▶ [Work required]:
Without skipping anything, write out each record below exactly.
Segment Open
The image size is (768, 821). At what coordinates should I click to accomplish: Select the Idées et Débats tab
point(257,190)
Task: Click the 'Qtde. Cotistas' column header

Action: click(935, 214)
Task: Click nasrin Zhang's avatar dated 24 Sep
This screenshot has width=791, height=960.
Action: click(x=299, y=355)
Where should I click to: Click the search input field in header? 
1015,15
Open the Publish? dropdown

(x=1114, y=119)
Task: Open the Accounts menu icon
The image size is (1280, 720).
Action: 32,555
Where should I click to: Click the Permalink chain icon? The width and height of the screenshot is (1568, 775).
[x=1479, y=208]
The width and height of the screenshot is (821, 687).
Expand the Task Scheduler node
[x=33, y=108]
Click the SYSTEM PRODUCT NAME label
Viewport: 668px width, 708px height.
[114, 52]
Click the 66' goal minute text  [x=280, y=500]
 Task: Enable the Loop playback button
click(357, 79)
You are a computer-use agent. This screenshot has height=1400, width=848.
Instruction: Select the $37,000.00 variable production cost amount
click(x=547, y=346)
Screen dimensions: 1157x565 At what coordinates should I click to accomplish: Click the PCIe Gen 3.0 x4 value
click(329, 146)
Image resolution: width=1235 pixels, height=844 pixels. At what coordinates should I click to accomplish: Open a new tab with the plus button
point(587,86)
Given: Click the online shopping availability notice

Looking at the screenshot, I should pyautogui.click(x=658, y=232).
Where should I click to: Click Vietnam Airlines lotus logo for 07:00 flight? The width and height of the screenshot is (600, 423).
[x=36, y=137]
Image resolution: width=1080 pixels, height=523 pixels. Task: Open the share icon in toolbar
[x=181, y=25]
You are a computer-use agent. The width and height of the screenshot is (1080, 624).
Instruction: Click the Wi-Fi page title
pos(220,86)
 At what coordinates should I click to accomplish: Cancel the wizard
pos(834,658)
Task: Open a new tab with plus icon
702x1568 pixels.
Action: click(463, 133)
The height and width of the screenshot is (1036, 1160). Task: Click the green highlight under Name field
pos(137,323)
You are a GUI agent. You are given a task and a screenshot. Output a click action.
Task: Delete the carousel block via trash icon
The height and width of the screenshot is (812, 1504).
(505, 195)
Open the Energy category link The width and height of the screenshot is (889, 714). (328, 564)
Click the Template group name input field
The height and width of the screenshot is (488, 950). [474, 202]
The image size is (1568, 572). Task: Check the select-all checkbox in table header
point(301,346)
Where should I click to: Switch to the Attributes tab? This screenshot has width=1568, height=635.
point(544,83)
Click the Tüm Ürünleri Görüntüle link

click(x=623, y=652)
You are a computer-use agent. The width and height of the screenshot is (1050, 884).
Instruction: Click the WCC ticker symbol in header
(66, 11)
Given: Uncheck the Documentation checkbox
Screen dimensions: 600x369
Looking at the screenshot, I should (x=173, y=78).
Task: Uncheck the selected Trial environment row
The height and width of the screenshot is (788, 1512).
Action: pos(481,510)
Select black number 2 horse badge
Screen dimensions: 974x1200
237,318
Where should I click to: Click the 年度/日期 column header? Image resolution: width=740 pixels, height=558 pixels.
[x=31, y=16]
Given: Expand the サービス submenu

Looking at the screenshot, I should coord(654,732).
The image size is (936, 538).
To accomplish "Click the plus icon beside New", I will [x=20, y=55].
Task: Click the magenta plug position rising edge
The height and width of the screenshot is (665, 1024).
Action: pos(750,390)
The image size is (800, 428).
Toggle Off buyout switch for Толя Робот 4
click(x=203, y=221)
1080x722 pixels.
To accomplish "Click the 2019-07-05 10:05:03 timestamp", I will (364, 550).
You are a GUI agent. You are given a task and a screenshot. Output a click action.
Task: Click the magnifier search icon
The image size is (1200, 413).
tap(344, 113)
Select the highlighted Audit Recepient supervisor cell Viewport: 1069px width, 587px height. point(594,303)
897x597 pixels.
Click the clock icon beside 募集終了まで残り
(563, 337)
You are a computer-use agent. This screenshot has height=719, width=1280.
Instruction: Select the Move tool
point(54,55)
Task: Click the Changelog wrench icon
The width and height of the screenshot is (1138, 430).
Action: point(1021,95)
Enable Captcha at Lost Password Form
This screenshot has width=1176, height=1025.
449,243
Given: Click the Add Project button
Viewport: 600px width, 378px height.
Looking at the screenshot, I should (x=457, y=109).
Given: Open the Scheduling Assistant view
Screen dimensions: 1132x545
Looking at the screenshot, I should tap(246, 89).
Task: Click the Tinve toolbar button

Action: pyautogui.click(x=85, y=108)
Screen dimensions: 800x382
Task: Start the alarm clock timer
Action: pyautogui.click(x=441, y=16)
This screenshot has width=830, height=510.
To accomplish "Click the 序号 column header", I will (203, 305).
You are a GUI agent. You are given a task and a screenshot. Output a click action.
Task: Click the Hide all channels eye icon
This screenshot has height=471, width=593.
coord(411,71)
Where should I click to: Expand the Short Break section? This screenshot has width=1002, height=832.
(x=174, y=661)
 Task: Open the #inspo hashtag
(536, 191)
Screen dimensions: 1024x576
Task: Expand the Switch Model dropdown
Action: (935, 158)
Segment Closed
▶ [Result]:
The image size is (768, 821). At what coordinates should I click to accomplish: Select the Idées et Débats tab
point(257,190)
Task: Click the 'Qtde. Cotistas' column header

Action: click(935, 214)
Task: Click nasrin Zhang's avatar dated 24 Sep
This screenshot has width=791, height=960.
Action: click(x=299, y=355)
Where should I click to: Click the search input field in header? 
1015,15
Open the Publish? dropdown

(x=1114, y=119)
Task: Open the Accounts menu icon
The image size is (1280, 720).
Action: 32,555
Where should I click to: Click the Permalink chain icon? The width and height of the screenshot is (1568, 775).
[x=1479, y=208]
The width and height of the screenshot is (821, 687).
Expand the Task Scheduler node
[x=33, y=108]
Click the SYSTEM PRODUCT NAME label
Viewport: 668px width, 708px height.
[114, 52]
Click the 66' goal minute text  [x=280, y=500]
 Task: Enable the Loop playback button
click(357, 79)
You are a computer-use agent. This screenshot has height=1400, width=848.
Instruction: Select the $37,000.00 variable production cost amount
click(x=547, y=346)
Screen dimensions: 1157x565 At what coordinates should I click to accomplish: Click the PCIe Gen 3.0 x4 value
click(329, 146)
Image resolution: width=1235 pixels, height=844 pixels. At what coordinates should I click to accomplish: Open a new tab with the plus button
point(587,86)
Given: Click the online shopping availability notice

Looking at the screenshot, I should pyautogui.click(x=658, y=232).
Where should I click to: Click Vietnam Airlines lotus logo for 07:00 flight? The width and height of the screenshot is (600, 423).
[x=36, y=137]
Image resolution: width=1080 pixels, height=523 pixels. Task: Open the share icon in toolbar
[x=181, y=25]
You are a computer-use agent. The width and height of the screenshot is (1080, 624).
Instruction: Click the Wi-Fi page title
pos(220,86)
 At what coordinates should I click to accomplish: Cancel the wizard
pos(834,658)
Task: Open a new tab with plus icon
702x1568 pixels.
Action: click(463, 133)
The height and width of the screenshot is (1036, 1160). Task: Click the green highlight under Name field
pos(137,323)
You are a GUI agent. You are given a task and a screenshot. Output a click action.
Task: Delete the carousel block via trash icon
The height and width of the screenshot is (812, 1504).
(505, 195)
Open the Energy category link The width and height of the screenshot is (889, 714). (328, 564)
Click the Template group name input field
The height and width of the screenshot is (488, 950). [474, 202]
The image size is (1568, 572). Task: Check the select-all checkbox in table header
point(301,346)
Where should I click to: Switch to the Attributes tab? This screenshot has width=1568, height=635.
point(544,83)
Click the Tüm Ürünleri Görüntüle link

click(x=623, y=652)
You are a computer-use agent. The width and height of the screenshot is (1050, 884).
Instruction: Click the WCC ticker symbol in header
(66, 11)
Given: Uncheck the Documentation checkbox
Screen dimensions: 600x369
Looking at the screenshot, I should (x=173, y=78).
Task: Uncheck the selected Trial environment row
The height and width of the screenshot is (788, 1512).
Action: pos(481,510)
Select black number 2 horse badge
Screen dimensions: 974x1200
237,318
Where should I click to: Click the 年度/日期 column header? Image resolution: width=740 pixels, height=558 pixels.
[x=31, y=16]
Given: Expand the サービス submenu

Looking at the screenshot, I should coord(654,732).
The image size is (936, 538).
To accomplish "Click the plus icon beside New", I will [x=20, y=55].
Task: Click the magenta plug position rising edge
The height and width of the screenshot is (665, 1024).
Action: pos(750,390)
The image size is (800, 428).
Toggle Off buyout switch for Толя Робот 4
click(x=203, y=221)
1080x722 pixels.
To accomplish "Click the 2019-07-05 10:05:03 timestamp", I will (364, 550).
You are a GUI agent. You are given a task and a screenshot. Output a click action.
Task: Click the magnifier search icon
The image size is (1200, 413).
tap(344, 113)
Select the highlighted Audit Recepient supervisor cell Viewport: 1069px width, 587px height. point(594,303)
897x597 pixels.
Click the clock icon beside 募集終了まで残り
(563, 337)
You are a computer-use agent. This screenshot has height=719, width=1280.
Instruction: Select the Move tool
point(54,55)
Task: Click the Changelog wrench icon
The width and height of the screenshot is (1138, 430).
Action: point(1021,95)
Enable Captcha at Lost Password Form
This screenshot has width=1176, height=1025.
449,243
Given: Click the Add Project button
Viewport: 600px width, 378px height.
Looking at the screenshot, I should (x=457, y=109).
Given: Open the Scheduling Assistant view
Screen dimensions: 1132x545
Looking at the screenshot, I should tap(246, 89).
Task: Click the Tinve toolbar button

Action: pyautogui.click(x=85, y=108)
Screen dimensions: 800x382
Task: Start the alarm clock timer
Action: pyautogui.click(x=441, y=16)
This screenshot has width=830, height=510.
To accomplish "Click the 序号 column header", I will (203, 305).
You are a GUI agent. You are given a task and a screenshot. Output a click action.
Task: Click the Hide all channels eye icon
This screenshot has height=471, width=593.
coord(411,71)
Where should I click to: Expand the Short Break section? This screenshot has width=1002, height=832.
(x=174, y=661)
 Task: Open the #inspo hashtag
(536, 191)
Screen dimensions: 1024x576
Task: Expand the Switch Model dropdown
Action: (935, 158)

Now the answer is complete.